Dataset rows:
********************
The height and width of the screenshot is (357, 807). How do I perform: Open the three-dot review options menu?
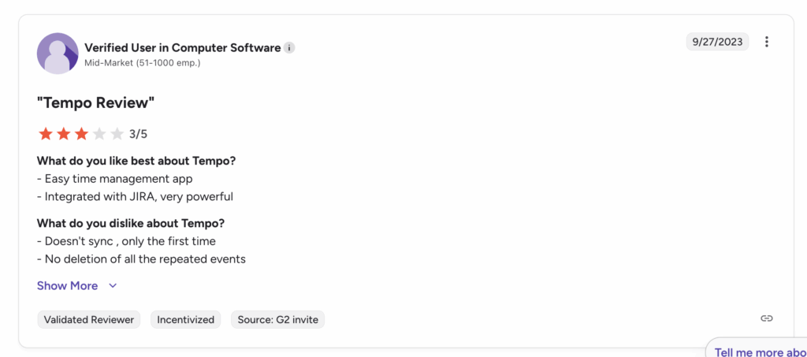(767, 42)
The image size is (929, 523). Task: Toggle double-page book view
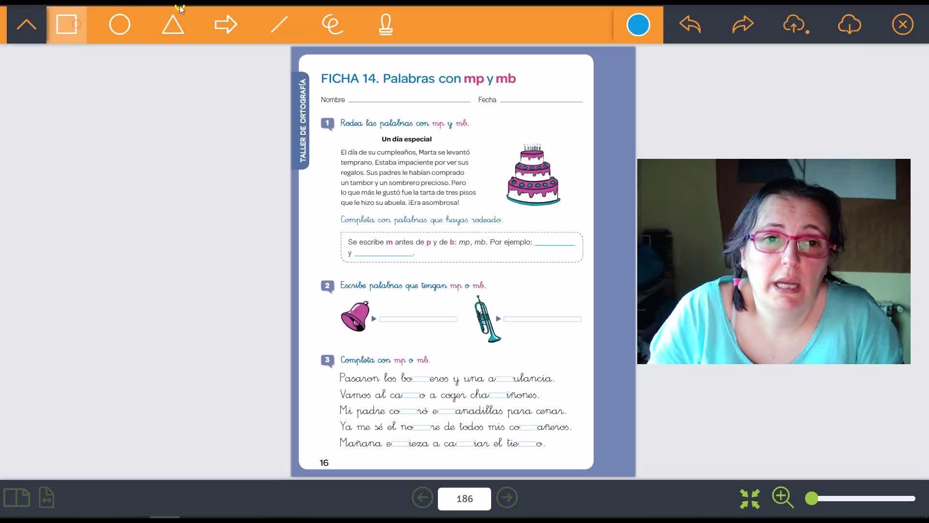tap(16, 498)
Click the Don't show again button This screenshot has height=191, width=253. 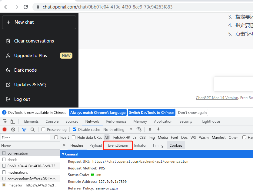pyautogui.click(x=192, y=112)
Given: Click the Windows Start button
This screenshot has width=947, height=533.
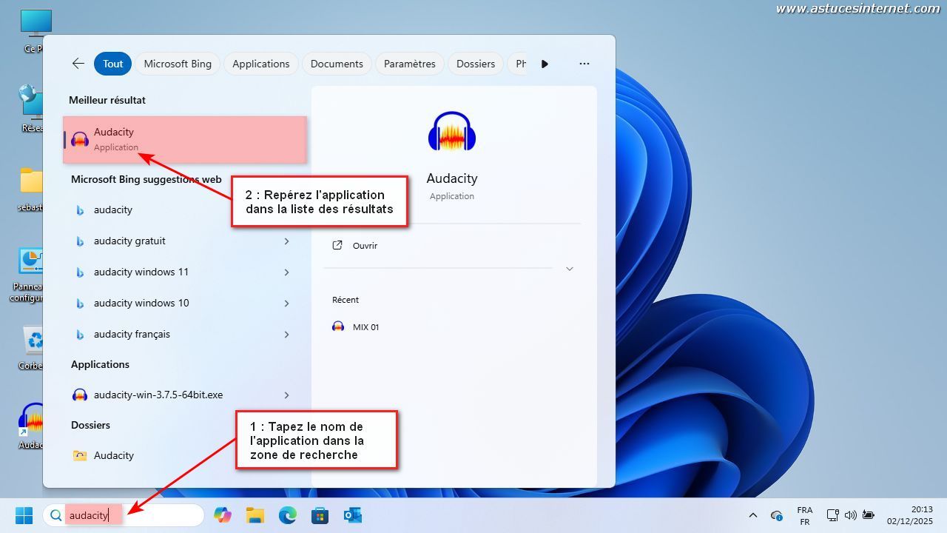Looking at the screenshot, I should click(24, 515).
********************
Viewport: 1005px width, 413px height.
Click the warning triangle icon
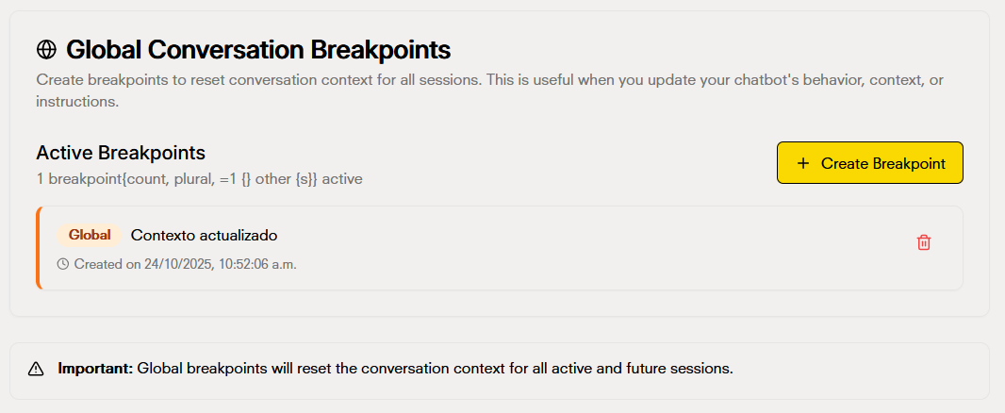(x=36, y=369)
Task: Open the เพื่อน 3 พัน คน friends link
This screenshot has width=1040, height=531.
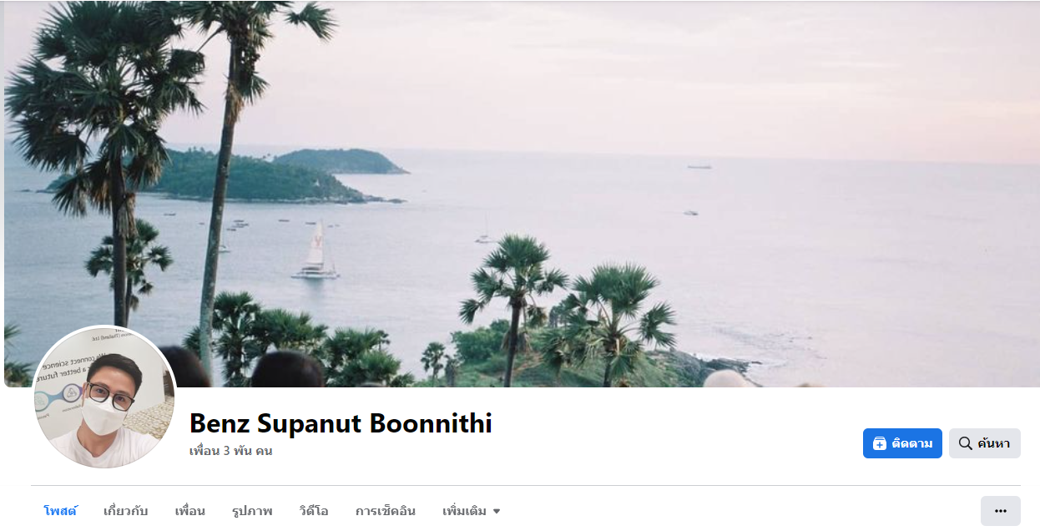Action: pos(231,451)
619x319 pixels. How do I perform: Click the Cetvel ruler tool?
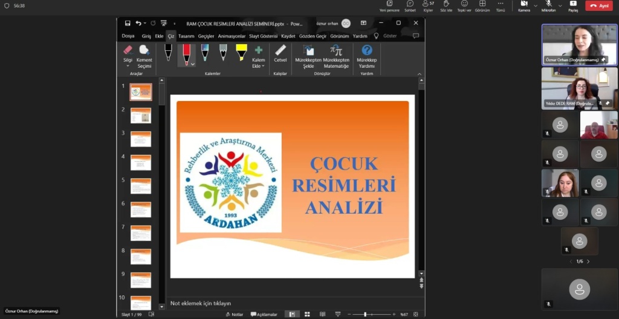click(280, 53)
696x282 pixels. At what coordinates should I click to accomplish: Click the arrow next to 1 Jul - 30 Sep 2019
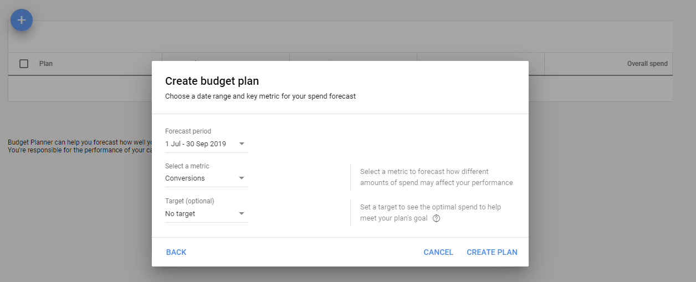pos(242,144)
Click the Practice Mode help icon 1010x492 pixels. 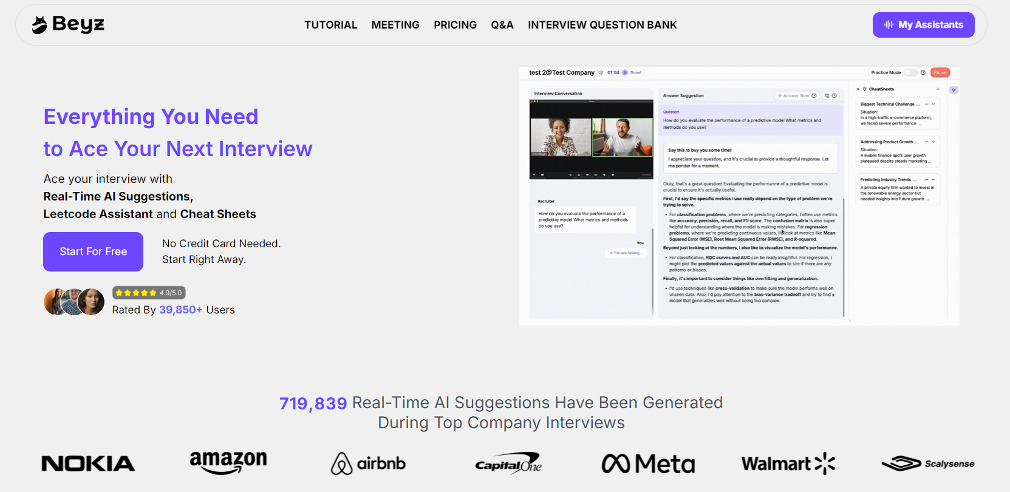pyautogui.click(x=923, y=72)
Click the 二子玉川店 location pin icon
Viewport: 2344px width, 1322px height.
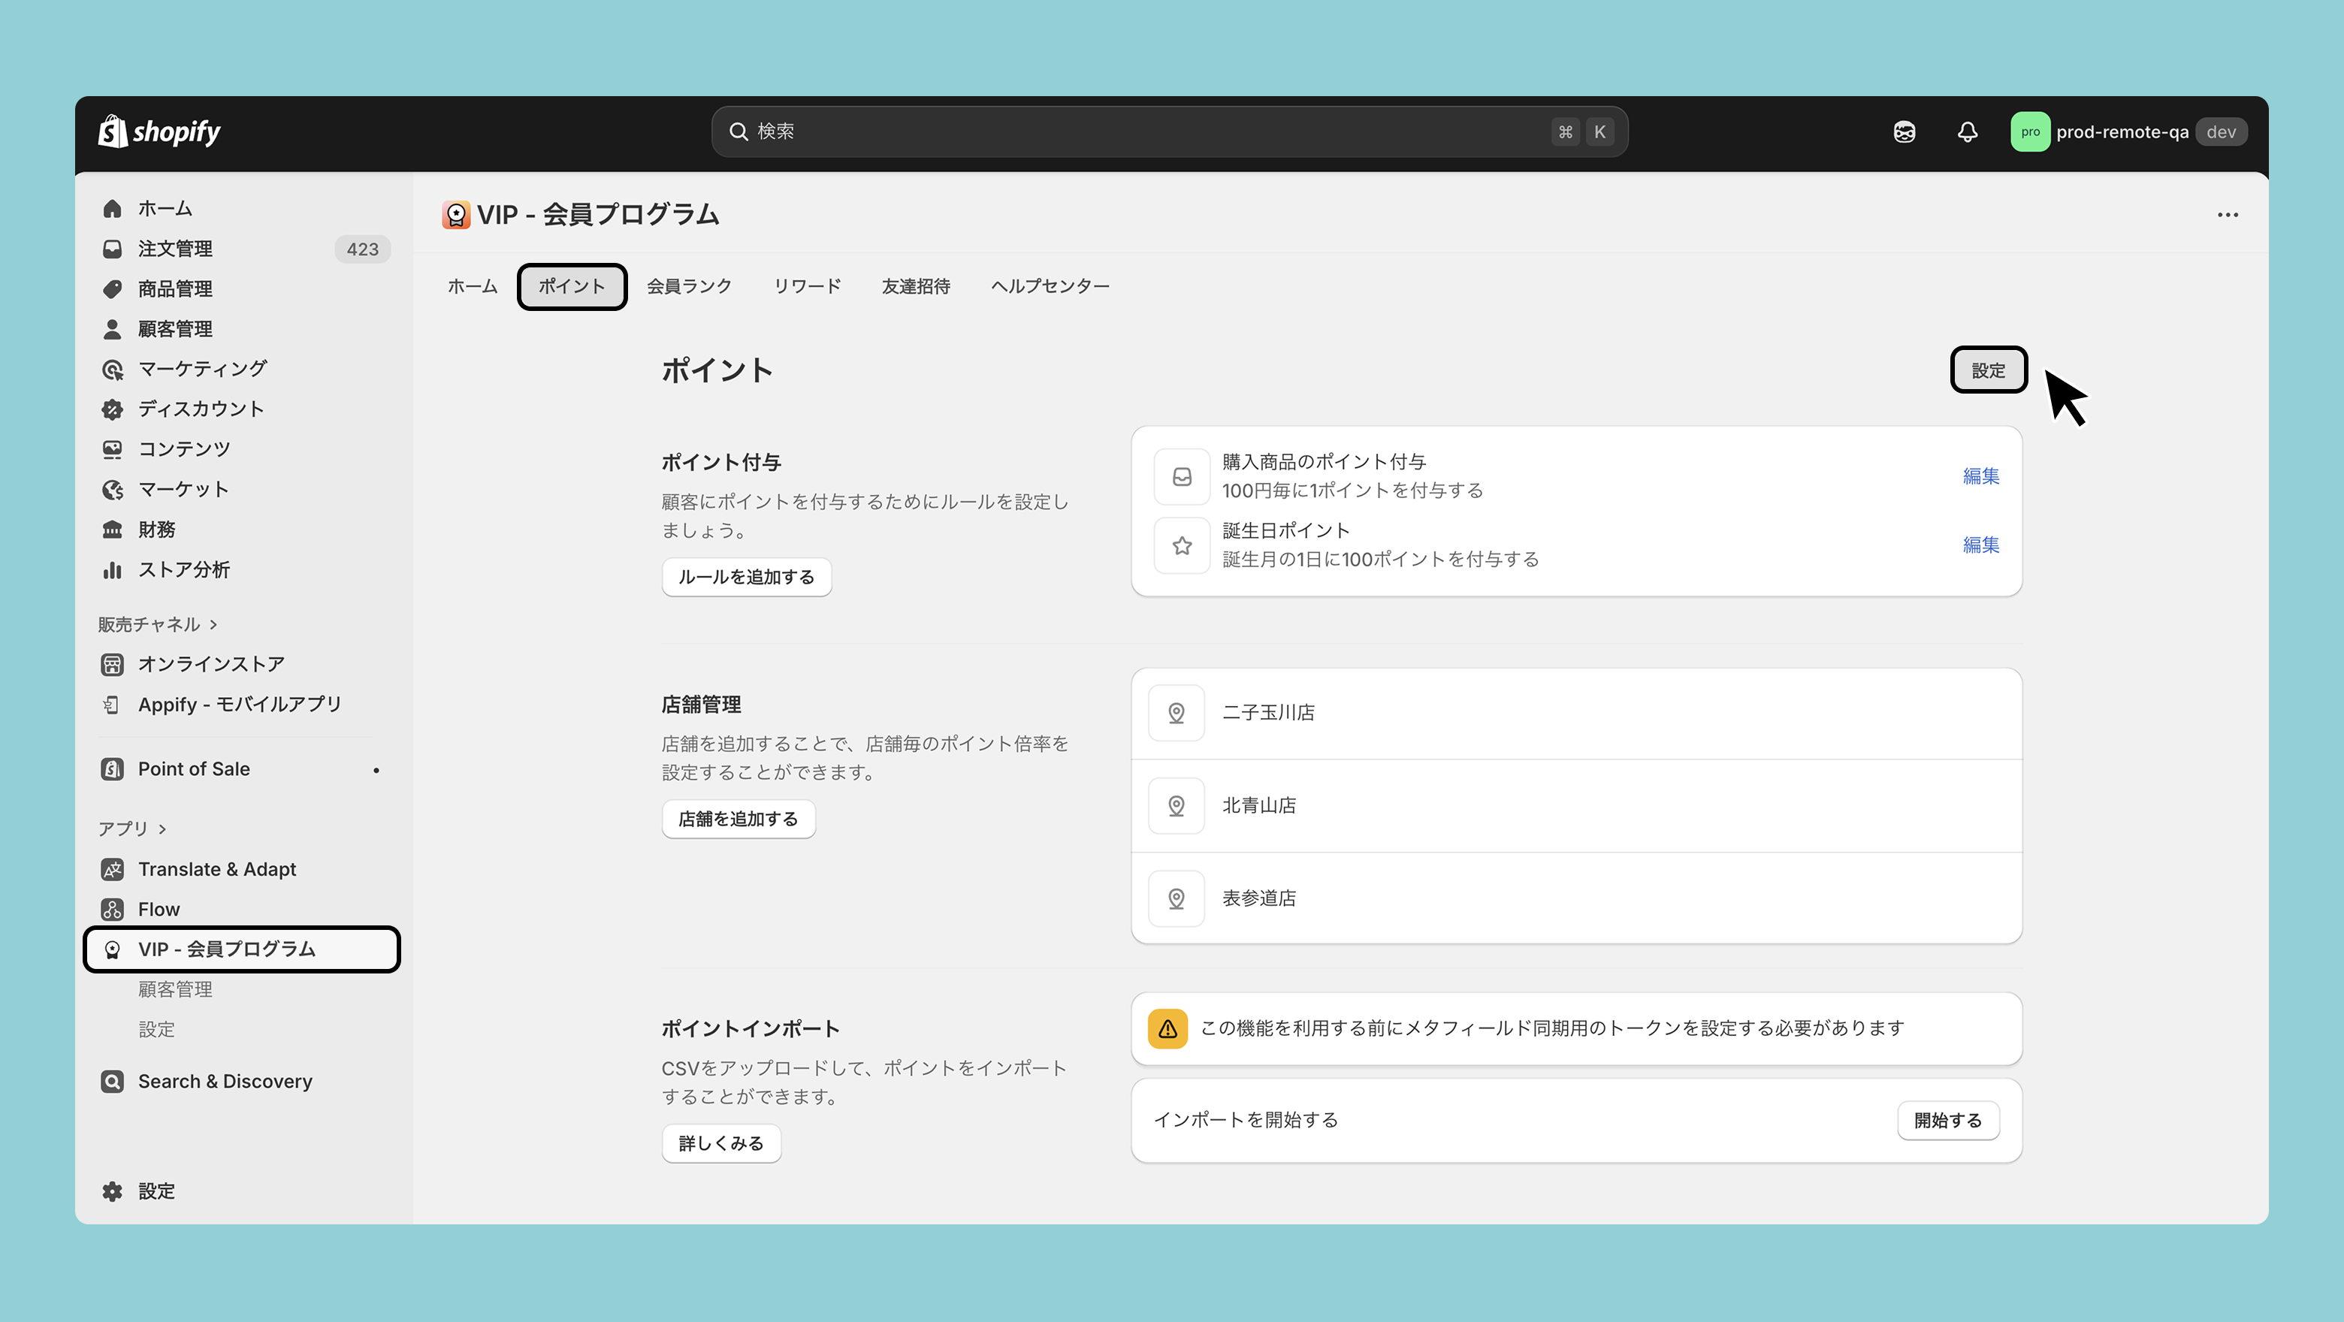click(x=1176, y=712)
********************
- _PROBLEM STATEMENT_
Write out the records again, starting at the line that contains "Click the 二子玉川店 location pin icon" and ending at the line that contains "click(x=1176, y=712)", with the requests included and -142 added to every coordinate in the answers. Give only those lines, and leave the pictures out.

- _RESPONSE BELOW_
Click the 二子玉川店 location pin icon
Viewport: 2344px width, 1322px height.
click(x=1034, y=570)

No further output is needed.